# jay peak , smuggs , or stowe



## neednsnow (Nov 30, 2007)

Can't say much for smuggs, but stowe's glades aren't nearly as enjoyable as Jay's. YOu have to be careful at stowe because there some out of nowhere 6-10 foot drops in the middle of what seem to be glade runs. Also, remember, Jay gets much more snow than the other two. Fresh snow makes the glades much much more enjoyable.


----------



## Guest (Jan 24, 2010)

is that jay peak?


----------



## neednsnow (Nov 30, 2007)

dannyd said:


> is that jay peak?


yup /10char


----------



## Guest (Jan 26, 2010)

also cheapest cabins and best night life near jay?


----------



## Guest (Jan 27, 2010)

newport seems to be the closest town with stuff to do in it?


----------



## Mysticfalcon (Nov 27, 2007)

Newport is the closest real town but not too much for a nightlife. You are better off to just go to either the bar at the lodge hotel, or down to montgomery. The new Tower bar at the mountain seemes to do well some nights too.


----------



## Slinky (Nov 11, 2009)

I'm with the rest in saying that Jay has the best glades....they also have a good $99 per night, per person that includes lift ticket at the lodge. 

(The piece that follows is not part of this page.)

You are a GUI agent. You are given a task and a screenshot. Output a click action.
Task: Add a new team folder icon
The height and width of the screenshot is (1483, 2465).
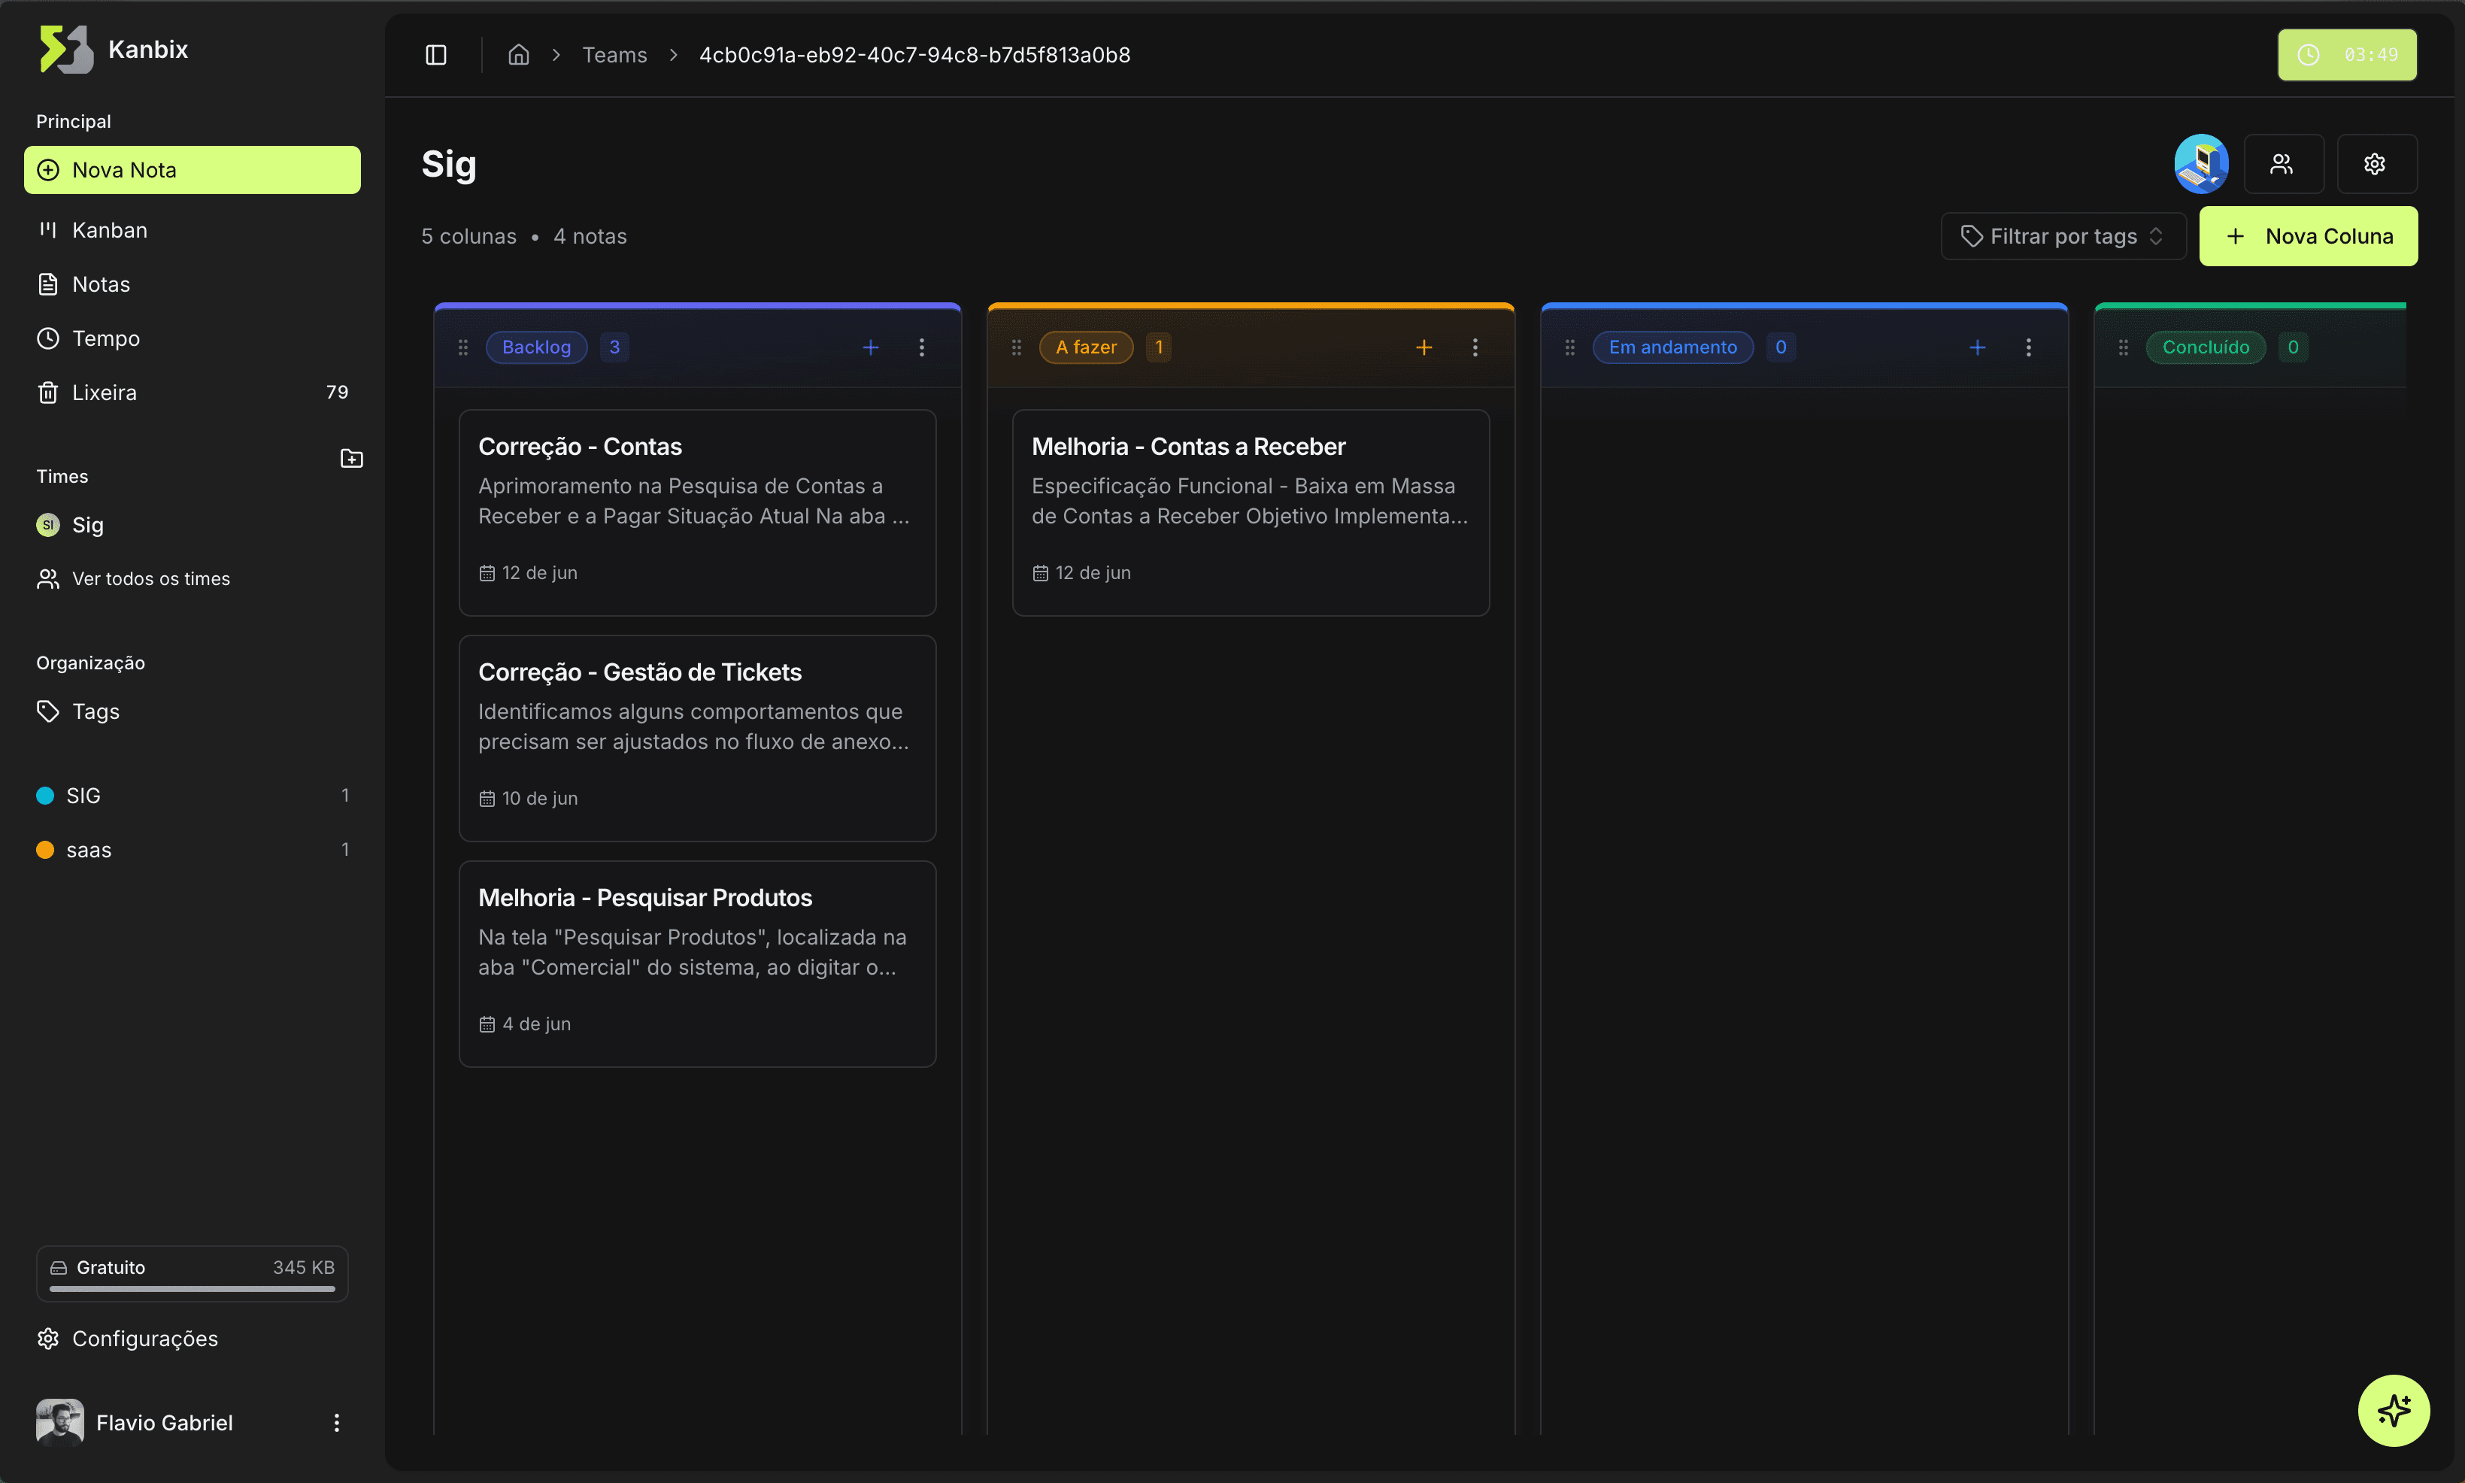point(352,459)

though smuggs is a great mountain also, some really nice glades, and some great runs...but i dont know much about staying there.


----------



## T.J. (Aug 28, 2007)

you have to make your own nightlife at jay.


----------



## Slinky (Nov 11, 2009)

T.J. said:


> you have to make your own nightlife at jay.


come on, there are a few girls in montgomery....just have to lower your standards lol


----------